In his essay in this week’s New Statesman, Tony Blair is explicit about the failings of the Labour Party and its leader Keir Starmer. He does not call for Starmer to resign but he acknowledges that, after the debacle of the local election results in England, the party’s sad struggles in Scotland and the botched shadow cabinet reshuffle, the party is now asking whether Starmer is the right leader. “But the Labour Party won’t revive simply by a change of leader,” Blair cautions. “It needs total deconstruction and reconstruction. Nothing less will do.”
What Blair is saying, in effect, is that Starmer is evidently not the man to lead the transformation of Labour, but even if the party opts for a new leader, it will carry on being defeated unless, or until, it urgently grapples with the defining complexities of this age of upheaval. Jeremy Corbyn, Blair says, was radical but not sensible. “Keir seems sensible but not radical. He lacks a compelling economic message. And the cultural message, because he is not clarifying it, is being defined by the ‘woke’ left, whose every statement gets cut-through courtesy of the right.”
This is an indictment of Starmer’s leadership, both in its substance and style, by Labour’s most successful leader. But there is another more subliminal message and it is this: Tony Blair wants to lead the Labour Party again. He evidently believes that not only can he help create the change that is necessary if the party is to avoid complete irrelevance, he is ready and willing to return to the front line. “The election results have changed everything,” one of his friends told me. “We are facing the extinction of the Labour Party here. If we allow this to continue it’s over.”
This may be hubris, and party members and activists will have other ideas, but no matter what you think of Tony Blair and his political legacy, the essay we publish by him this week is more intellectually ambitious and more demanding than anything Keir Starmer has said and done since he succeeded Corbyn as leader.

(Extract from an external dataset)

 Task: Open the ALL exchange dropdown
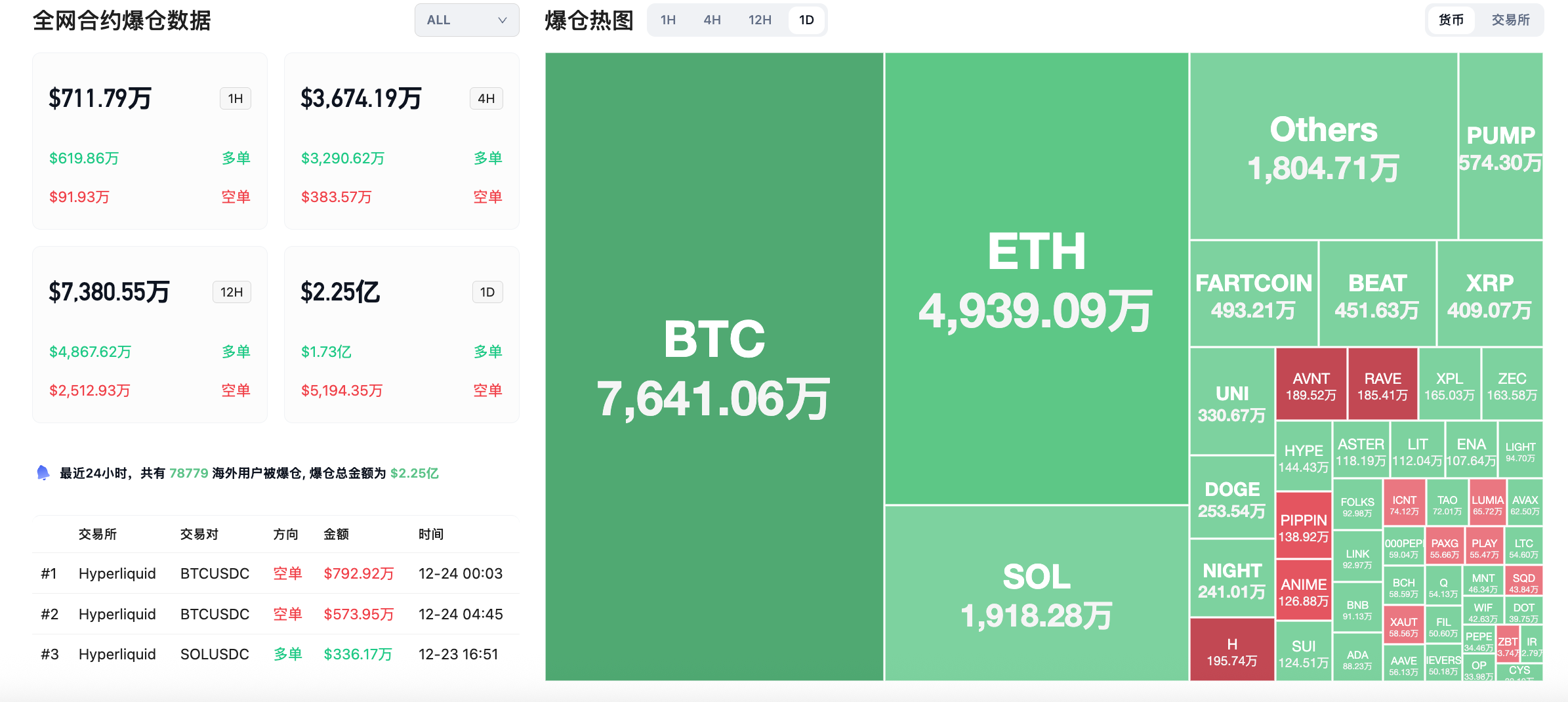click(x=466, y=20)
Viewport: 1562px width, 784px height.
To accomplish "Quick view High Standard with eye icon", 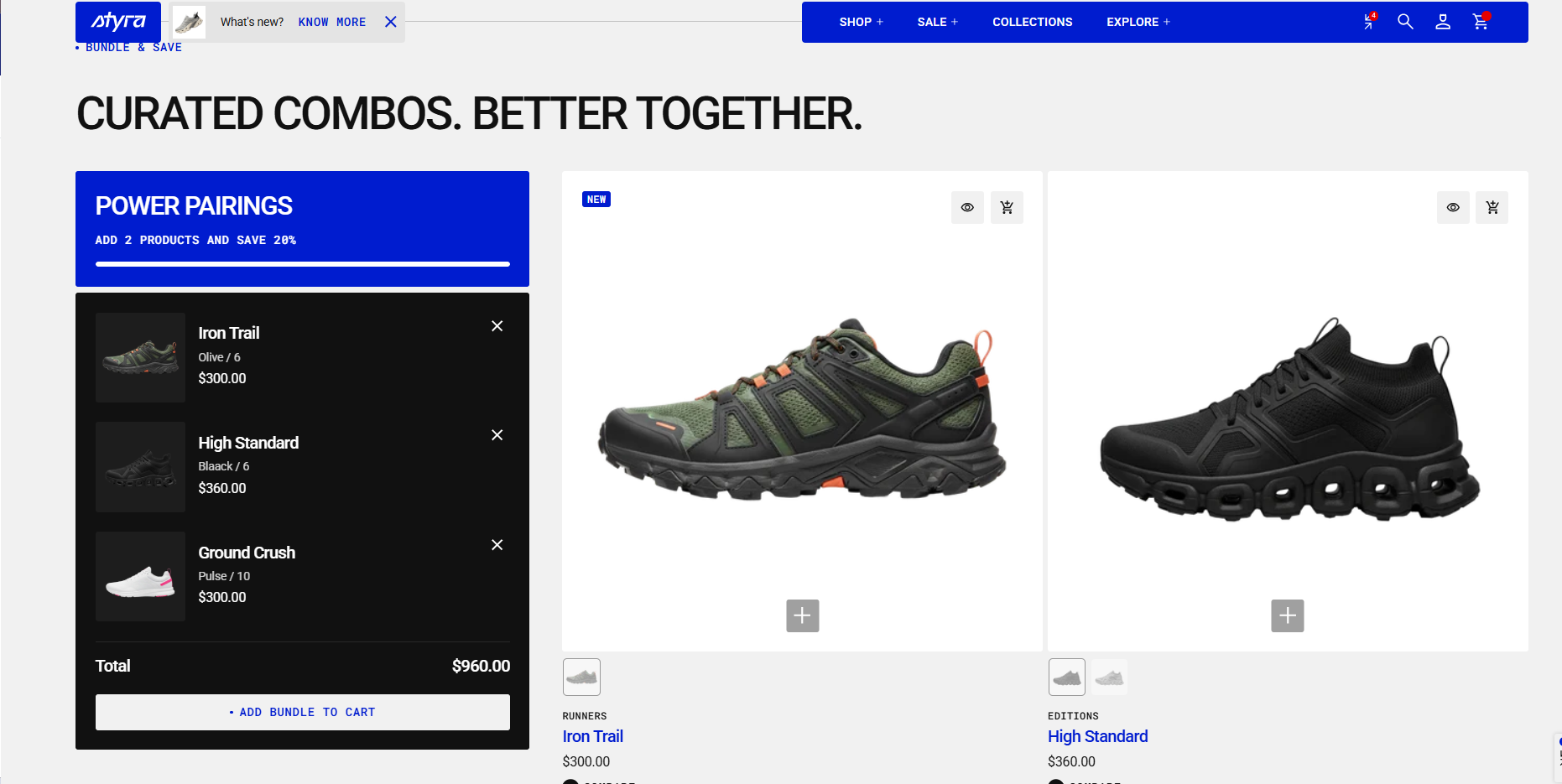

One of the most common criticisms I hear from associates of Starmer is that not only does he have “no politics”, he does not know “how to do politics”, and this, his detractors say, was demonstrated by his incompetent response to the recent election results. The protracted saga of the reshuffle showed Starmer at his most incompetent: Angela Rayner was first humiliatingly sacked as Labour Party chair and then given a ludicrously grandiose new job title. It was, as one insider put it, an episode characterised by “farce and malice on all sides”. Sometimes it can seem from the outside as if the rivalrous factions of the Labour Party are held together by little more than their own mutual dislike. Something is deeply wrong and the public senses it and is recoiling.
[see also: Tony Blair: Without total change Labour will die]
Does Labour have a death wish? In recent days I have been reading some of our coverage from autumn 2014 when it seemed obvious to us that Ed Miliband would lead Labour to defeat at the 2015 general election. We said as much in a series of columns and articles to which Miliband and his team of close advisers responded with anger and dismay. It was if they’d considered the New Statesman to be a “safe space” and were affronted that it had not obediently fallen into line, slavishly supporting a failing party.
In the event, Miliband led Labour to defeat, opening the way for David Cameron’s Conservatives to win a majority and hold the Brexit referendum, the aftershocks from which continue to realign our politics. What struck me about Miliband back then was that he did not seem to understand, or perhaps chose not to, the rising forces of English and Scottish nationalism, and how they were destabilising the polity. He did not understand the changing politics of Scotland, where Labour would lose 40 of its 41 Westminster seats in 2015 – a near- extinction event from which there would be no return – and why so many former Labour voters were turning to the SNP. Nor did he seem to understand the sense of resentment that was growing in the faraway industrial towns, the conservative shires and run-down coastal regions of peripheral England.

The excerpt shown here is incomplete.